Task statement
The data are to be restated in full, exactly as presented.

───── Raw data

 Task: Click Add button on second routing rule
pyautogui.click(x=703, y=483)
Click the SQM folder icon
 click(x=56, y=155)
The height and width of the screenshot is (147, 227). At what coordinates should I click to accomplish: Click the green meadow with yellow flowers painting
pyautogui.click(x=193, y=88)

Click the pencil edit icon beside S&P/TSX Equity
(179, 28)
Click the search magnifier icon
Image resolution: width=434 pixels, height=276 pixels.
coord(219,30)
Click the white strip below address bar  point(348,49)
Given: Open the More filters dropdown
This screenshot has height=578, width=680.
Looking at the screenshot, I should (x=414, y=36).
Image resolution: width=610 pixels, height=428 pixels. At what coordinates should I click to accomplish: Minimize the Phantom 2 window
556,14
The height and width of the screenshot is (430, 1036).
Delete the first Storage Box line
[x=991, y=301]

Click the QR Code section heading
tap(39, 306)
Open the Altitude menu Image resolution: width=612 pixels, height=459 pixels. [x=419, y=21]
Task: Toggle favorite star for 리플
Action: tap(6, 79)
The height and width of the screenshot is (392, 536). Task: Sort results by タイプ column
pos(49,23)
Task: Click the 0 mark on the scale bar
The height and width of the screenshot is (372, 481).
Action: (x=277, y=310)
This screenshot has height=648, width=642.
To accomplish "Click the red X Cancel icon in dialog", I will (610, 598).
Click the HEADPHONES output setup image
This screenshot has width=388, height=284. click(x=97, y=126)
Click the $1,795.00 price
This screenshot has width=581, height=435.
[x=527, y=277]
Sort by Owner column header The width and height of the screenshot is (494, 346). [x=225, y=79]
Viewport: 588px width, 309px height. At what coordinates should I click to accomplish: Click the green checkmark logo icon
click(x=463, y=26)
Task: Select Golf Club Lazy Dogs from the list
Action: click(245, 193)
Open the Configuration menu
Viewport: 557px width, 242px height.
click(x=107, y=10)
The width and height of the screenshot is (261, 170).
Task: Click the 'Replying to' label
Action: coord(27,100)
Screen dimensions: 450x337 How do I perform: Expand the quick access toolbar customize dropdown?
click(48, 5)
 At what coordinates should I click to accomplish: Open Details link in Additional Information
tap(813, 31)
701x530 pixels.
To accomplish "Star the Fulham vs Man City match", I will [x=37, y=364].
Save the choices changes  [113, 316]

──────────

Solution
 Task: Click Add button on second routing rule
pyautogui.click(x=703, y=483)
Click the SQM folder icon
 click(x=56, y=155)
The height and width of the screenshot is (147, 227). At what coordinates should I click to accomplish: Click the green meadow with yellow flowers painting
pyautogui.click(x=193, y=88)

Click the pencil edit icon beside S&P/TSX Equity
(179, 28)
Click the search magnifier icon
Image resolution: width=434 pixels, height=276 pixels.
coord(219,30)
Click the white strip below address bar  point(348,49)
Given: Open the More filters dropdown
This screenshot has height=578, width=680.
Looking at the screenshot, I should (x=414, y=36).
Image resolution: width=610 pixels, height=428 pixels. At what coordinates should I click to accomplish: Minimize the Phantom 2 window
556,14
The height and width of the screenshot is (430, 1036).
Delete the first Storage Box line
[x=991, y=301]

Click the QR Code section heading
tap(39, 306)
Open the Altitude menu Image resolution: width=612 pixels, height=459 pixels. [x=419, y=21]
Task: Toggle favorite star for 리플
Action: tap(6, 79)
The height and width of the screenshot is (392, 536). Task: Sort results by タイプ column
pos(49,23)
Task: Click the 0 mark on the scale bar
The height and width of the screenshot is (372, 481).
Action: (x=277, y=310)
This screenshot has height=648, width=642.
To accomplish "Click the red X Cancel icon in dialog", I will (610, 598).
Click the HEADPHONES output setup image
This screenshot has width=388, height=284. click(x=97, y=126)
Click the $1,795.00 price
This screenshot has width=581, height=435.
[x=527, y=277]
Sort by Owner column header The width and height of the screenshot is (494, 346). [x=225, y=79]
Viewport: 588px width, 309px height. At what coordinates should I click to accomplish: Click the green checkmark logo icon
click(x=463, y=26)
Task: Select Golf Club Lazy Dogs from the list
Action: click(245, 193)
Open the Configuration menu
Viewport: 557px width, 242px height.
click(x=107, y=10)
The width and height of the screenshot is (261, 170).
Task: Click the 'Replying to' label
Action: coord(27,100)
Screen dimensions: 450x337 How do I perform: Expand the quick access toolbar customize dropdown?
click(48, 5)
 At what coordinates should I click to accomplish: Open Details link in Additional Information
tap(813, 31)
701x530 pixels.
To accomplish "Star the Fulham vs Man City match", I will [x=37, y=364].
Save the choices changes  [113, 316]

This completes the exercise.